Darek B. do Brześcia jeżdzi już od kilku lat. Zna zwyczaje panujące na przejściu. Za każdym razem wiele ryzykuje. Okleja się towarem i czeka na rozwój wypadków. W ten sposób może utrzymać czteroosobową rodzinę. Jak podkreśla, do takiej formy zarobkowania zmusiła go sytuacja. Obecnie nie wyobraża sobie, że mógłby przestać jeżdzić. To silniejsze od niego. Ekipa telewizyjna filmowała różne przejścia graniczne. Specyfiką jednego z nich jest przemyt rowerowy. Przemytnicy skrzętnie ukrywają alkohol w ramach rowerowych Często też oklejają się używkami. Na innym przejściu charakterystyczny jest przemyt papierosów. Ukrywa się je w kołach samochodów.

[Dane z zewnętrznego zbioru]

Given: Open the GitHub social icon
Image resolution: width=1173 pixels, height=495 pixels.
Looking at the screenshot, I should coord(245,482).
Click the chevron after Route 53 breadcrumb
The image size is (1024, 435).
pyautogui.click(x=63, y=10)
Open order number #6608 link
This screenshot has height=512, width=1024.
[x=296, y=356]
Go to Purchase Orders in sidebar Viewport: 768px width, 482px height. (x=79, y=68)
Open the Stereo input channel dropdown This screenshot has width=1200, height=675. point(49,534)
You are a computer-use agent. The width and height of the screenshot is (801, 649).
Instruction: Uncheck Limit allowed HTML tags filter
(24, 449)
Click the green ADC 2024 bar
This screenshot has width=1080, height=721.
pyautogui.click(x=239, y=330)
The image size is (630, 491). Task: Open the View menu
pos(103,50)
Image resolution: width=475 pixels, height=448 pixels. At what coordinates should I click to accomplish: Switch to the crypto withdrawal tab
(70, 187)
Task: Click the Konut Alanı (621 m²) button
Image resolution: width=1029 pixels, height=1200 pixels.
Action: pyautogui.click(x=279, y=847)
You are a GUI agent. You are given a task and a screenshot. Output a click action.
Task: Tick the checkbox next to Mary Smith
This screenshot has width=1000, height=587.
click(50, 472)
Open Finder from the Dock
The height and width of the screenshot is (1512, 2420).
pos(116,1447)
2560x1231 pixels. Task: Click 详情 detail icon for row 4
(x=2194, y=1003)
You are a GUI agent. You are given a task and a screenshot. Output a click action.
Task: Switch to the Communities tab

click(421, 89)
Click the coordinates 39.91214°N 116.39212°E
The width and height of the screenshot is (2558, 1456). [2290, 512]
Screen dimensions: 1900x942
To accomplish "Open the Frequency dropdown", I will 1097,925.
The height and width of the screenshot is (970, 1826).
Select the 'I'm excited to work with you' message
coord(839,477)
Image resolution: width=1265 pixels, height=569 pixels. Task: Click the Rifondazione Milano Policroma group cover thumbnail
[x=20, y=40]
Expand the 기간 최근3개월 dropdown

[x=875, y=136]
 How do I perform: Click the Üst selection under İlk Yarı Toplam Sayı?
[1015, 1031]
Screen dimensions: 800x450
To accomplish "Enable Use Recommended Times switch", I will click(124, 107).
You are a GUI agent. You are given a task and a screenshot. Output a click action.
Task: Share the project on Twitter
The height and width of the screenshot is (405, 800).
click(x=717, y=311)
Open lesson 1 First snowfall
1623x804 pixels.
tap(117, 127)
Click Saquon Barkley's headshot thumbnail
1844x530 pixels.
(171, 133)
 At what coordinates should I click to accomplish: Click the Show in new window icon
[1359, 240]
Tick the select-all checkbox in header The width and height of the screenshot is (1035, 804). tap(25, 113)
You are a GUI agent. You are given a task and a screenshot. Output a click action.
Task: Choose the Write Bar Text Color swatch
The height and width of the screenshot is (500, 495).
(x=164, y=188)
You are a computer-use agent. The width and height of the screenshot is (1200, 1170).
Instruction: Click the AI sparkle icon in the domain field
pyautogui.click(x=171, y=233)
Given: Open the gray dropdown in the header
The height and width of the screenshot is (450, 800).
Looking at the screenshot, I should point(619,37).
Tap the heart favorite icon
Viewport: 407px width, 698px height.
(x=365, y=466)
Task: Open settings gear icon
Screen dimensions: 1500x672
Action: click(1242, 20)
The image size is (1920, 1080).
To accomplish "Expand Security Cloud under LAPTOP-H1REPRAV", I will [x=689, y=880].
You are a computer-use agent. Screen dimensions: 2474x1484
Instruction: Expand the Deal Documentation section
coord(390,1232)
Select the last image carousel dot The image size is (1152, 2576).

Jerzy Pawełek opowiada historię, której byli bohaterami. Pojechali za granicę, na rynku zakupili trzy kartony papierosów i oponę samochodową. Miejscowi zapakowali im odpowiednio ten towar. Po polskiej stronie w specjalistycznym warsztacie dokonano rozładunku papierosów. Niewielka kamera uchwyciła najważniejsze wątki tej wyprawy.
Dziennikarze często grali rolę turystów. Tak było, kiedy pociągiem przemierzali trasę Terespol-Biała Podlaska. Mieli okazję zobaczyć przemycających przy pracy oraz kontrolę celną. Jerzy Pawełek pamięta sytuację, kiedy tą samą trasę trzeba było pokonywać kilkakrotnie, aby sfilmować, to co działo się wewnątrz pociągu. Przyczyna nie wynikała z winy konkretnego człowieka, lecz kamery. Ale dzięki zgranemu zespołowi udało się pokazać życie wschodniej granicy.
Ekipa telewizyjna rejestrowała faktyczne sceny z życia granicy. Reporterzy wszystko nagrywali na żywo i nikt w ich serialu nie pełnił roli statysty, niczego nie ubarwiał.